The old dialler system is sitting on MySQL database hosted in a remote data centre. The connection between the remote data centre and our site is a 30MB fibre connection. The data needs to be downloaded into an archive database hosted on a virtual server. We need to avoid some certain time points, as the full back up tasks could freeze IO. And additionally we need to download recording files as well.

The packages are simple, here I just want to share some lessons we learnt from the design:


Allow Errors & Propagate = False


Like common ETL framework, let the job skips the error, logs the error, and handles the error at a later stage. In our case we created tables like below: DownloadHelper to store parameters for each small packages, DownloadLog to store pre-execution information and post-execution information, and ErrorLog to store actual exceptions.
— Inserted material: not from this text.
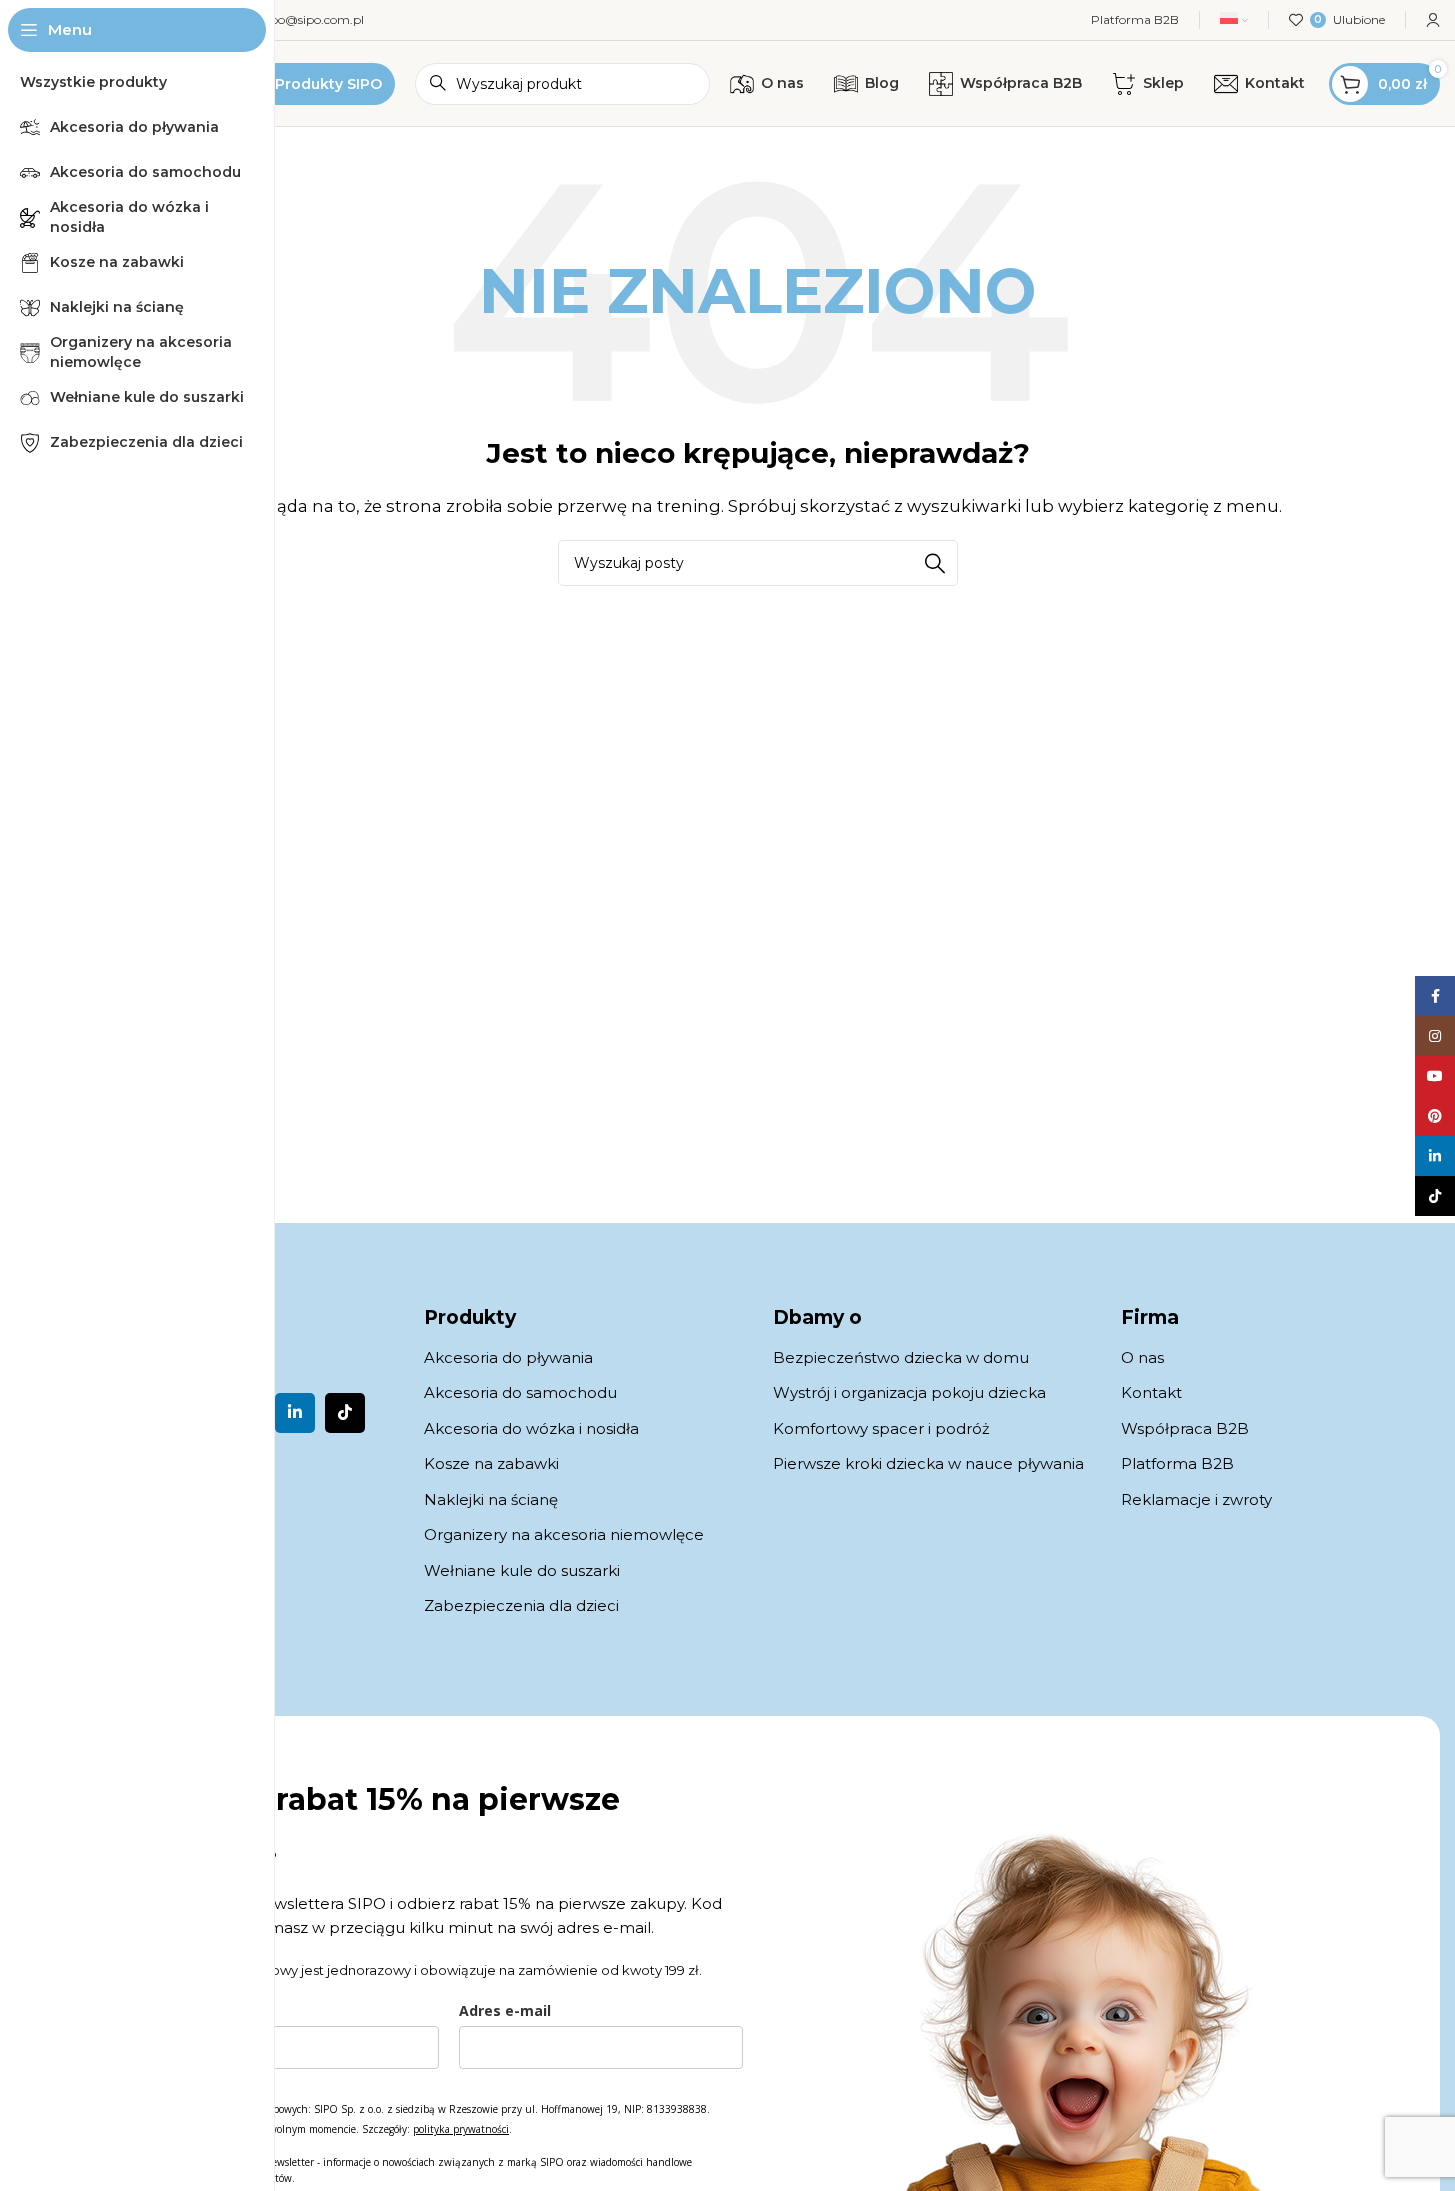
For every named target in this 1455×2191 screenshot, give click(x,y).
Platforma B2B (1177, 1463)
So when an error occurs, we can adopt different approaches to handle the error based on its severity level.






To allow the package bypass the error, firstly bring up Variable Grid Options window, and check the option “Show system variables”.




Then go to Event Handlers tab, add an OnError event handler for selected task. In addition to log the error on the screen, the most important setting is to change variable “Propagate” from True to False. After this change, the job will continue to next step even though the task issues an error.




Simplify Data Flow


To improve the data flow process, we removed nearly all transformation components within the data flow, especially the data conversion component.

However there are differences in data types between MySQL and SQL Server. So to handle the differences, we built destination table schema by using openquery targeting remote MySQL database:

 select * into [destination] from openquery([LinkServerName], 'select * from [MySQL table] limit 1')  

Eventually most of our data flow tasks look like below screenshot:





Optimize Data Flow


Loading the data into partitions/using balanced loading approach could be a great help in many cases, but after evaluate our situation, we did not adopt this approach as we found the bandwidth is the major component to affect our data flow. And obviously, we won’t increase the bandwidth just because of archives/backup job.

So within our environment we just did below configurations:

1. For the data flow task, increase the size of DefaultBufferMaxRows and DefaultBufferSize;



2. For the data destination component, select Table or View – Fast Load, and uncheck Keep Identity, Keep Nulls, and Check Constraints, and check Table Lock option. Leave the SSIS service to determine rows per batch and maximum commit size.




After did all these settings, below are the comparison result. As you can see, the total time spent dropped a lot. Well, this result cannot compare to the case as mentioned at the beginning of this post, but within our environment it is a very acceptable result.